Increasingly, examiners at post-graduate level are looking for the detail of how you chose which evidence you decided to refer to. They will want to know how you went about looking for relevant material, and your process of selection and omission. You need to check what is required within your own discipline.
If you are required to record and present your search strategy, you may be able to include the technical details of the search strategy as an appendix to your thesis.
Plagiarism is regarded as a serious offence by all Universities, and you need to make sure that you do not, even accidentally, commit plagiarism. It can happen accidentally, for example, if you are careless in your note-taking. This can mean that you get mixed up over what is an exact quote, and what you have written in your own words; or over what was an idea of your own that you jotted down, or an idea from some text.
This has the advantage that, when you come to use that example in your writing up, you can choose:. Help is available regarding how to avoid plagiarism and it is worth checking it out.
Your department will have its own guidance. It is important to keep control of the reading process, and to keep your research focus in mind. Rudestam and Newton It is also important to see the writing stage as part of the research process, not something that happens after you have finished reading the literature. Wellington et al Once you are part way through your reading you can have a go at writing the literature review, in anticipation of revising it later on.

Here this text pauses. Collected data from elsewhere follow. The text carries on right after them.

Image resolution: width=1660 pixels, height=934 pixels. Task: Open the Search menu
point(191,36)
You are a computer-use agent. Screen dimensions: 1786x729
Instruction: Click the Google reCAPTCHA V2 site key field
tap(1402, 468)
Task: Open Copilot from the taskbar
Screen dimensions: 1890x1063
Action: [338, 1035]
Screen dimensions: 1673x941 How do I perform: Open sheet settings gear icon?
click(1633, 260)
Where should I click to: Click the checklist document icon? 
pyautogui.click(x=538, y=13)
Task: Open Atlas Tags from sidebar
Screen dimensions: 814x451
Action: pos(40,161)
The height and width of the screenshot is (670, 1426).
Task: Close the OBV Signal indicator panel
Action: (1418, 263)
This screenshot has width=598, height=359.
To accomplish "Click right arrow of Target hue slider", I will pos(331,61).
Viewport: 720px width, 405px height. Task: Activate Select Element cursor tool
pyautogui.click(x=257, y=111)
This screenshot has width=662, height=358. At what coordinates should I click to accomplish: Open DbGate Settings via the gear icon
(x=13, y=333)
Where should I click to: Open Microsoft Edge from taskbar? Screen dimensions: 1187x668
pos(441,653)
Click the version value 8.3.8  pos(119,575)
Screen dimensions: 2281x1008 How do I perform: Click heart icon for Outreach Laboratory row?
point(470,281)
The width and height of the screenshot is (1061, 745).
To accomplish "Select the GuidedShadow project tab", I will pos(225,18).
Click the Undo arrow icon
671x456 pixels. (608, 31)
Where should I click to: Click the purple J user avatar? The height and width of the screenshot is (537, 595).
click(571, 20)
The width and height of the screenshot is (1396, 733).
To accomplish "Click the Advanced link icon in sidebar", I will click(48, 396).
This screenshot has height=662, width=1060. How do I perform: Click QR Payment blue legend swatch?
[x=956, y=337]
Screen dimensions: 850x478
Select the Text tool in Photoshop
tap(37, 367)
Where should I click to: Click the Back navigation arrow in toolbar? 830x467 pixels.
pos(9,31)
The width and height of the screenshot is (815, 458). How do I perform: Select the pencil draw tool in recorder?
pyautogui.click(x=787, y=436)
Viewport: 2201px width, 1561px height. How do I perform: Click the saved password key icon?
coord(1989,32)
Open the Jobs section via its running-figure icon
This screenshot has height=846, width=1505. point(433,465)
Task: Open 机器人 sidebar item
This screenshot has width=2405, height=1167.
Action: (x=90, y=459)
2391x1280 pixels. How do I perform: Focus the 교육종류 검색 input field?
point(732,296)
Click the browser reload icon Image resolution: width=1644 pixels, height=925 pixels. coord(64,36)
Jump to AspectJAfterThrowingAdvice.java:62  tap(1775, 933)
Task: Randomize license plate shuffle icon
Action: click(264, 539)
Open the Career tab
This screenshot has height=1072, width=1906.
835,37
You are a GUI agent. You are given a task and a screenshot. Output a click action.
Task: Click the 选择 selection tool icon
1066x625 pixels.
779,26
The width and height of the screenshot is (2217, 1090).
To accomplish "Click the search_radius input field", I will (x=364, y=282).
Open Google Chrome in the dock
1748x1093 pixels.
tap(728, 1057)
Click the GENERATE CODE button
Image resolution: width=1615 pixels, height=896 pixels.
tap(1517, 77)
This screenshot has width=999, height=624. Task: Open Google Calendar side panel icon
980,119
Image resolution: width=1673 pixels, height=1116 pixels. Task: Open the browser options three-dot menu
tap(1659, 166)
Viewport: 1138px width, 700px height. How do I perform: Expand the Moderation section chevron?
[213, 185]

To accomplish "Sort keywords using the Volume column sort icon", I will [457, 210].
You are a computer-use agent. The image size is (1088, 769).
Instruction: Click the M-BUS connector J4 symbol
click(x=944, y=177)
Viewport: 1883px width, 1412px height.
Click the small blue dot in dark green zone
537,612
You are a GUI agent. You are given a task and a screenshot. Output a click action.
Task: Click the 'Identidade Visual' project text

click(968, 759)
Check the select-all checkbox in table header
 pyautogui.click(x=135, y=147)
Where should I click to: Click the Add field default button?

It is often not until you start explaining something in writing that you find where your argument is weak, and you need to collect more evidence. A skill that helps in curtailing the reading is: Decisions need to be made about where to focus your reading, and where you can refer briefly to an area but explain why you will not be going into it in more detail. The task of shaping a logical and effective report of a literature review is undeniably challenging. Some useful guidance on how to approach the writing up is given by Wellington et al In most disciplines, the aim is for the reader to reach the end of the literature review with a clear appreciation of what you are doing; why you are doing it; and how it fits in with other research in your field.
Often, the literature review will end with a statement of the research question s. Having a lot of literature to report on can feel overwhelming. It is important to keep the focus on your study, rather than on the literature Wellington To help you do this, you will need to establish a structure to work to.
A good, well-explained structure is also a huge help to the reader. As with any piece of extended writing, structure is crucial. There may be specific guidance on structure within your department, or you may need to devise your own.
Literature review dissertation help 13 September by Apparently submitting essays and coursework at least a week before they're due is not living student life to the max.
Literature review article dissertation help September 13, By Throwback to when i wrote a long ass analytical essay on three cheers for sweet revenge over the holidays and didnt leave the house once.
A literature review surveys scholarly articles, books, dissertations, conference proceedings and other resources which are relevant to a particular issue, area of research, or theory and provides context for a dissertation by identifying past research. MHR Writer UK gives dissertation literature review service with best quality. Writing a literature review for dissertation is easy for our expert writers.
Are you in need of Literature review help? we offer custom literature review writing at affordable prices. We ensure that your Thesis or Dissertation Lit review is derived from most contemporary sources. We believe in Quality and Professionalism. The dissertation literature review can be tedious and, at times, frustrating. Get some tips on how to streamline the process!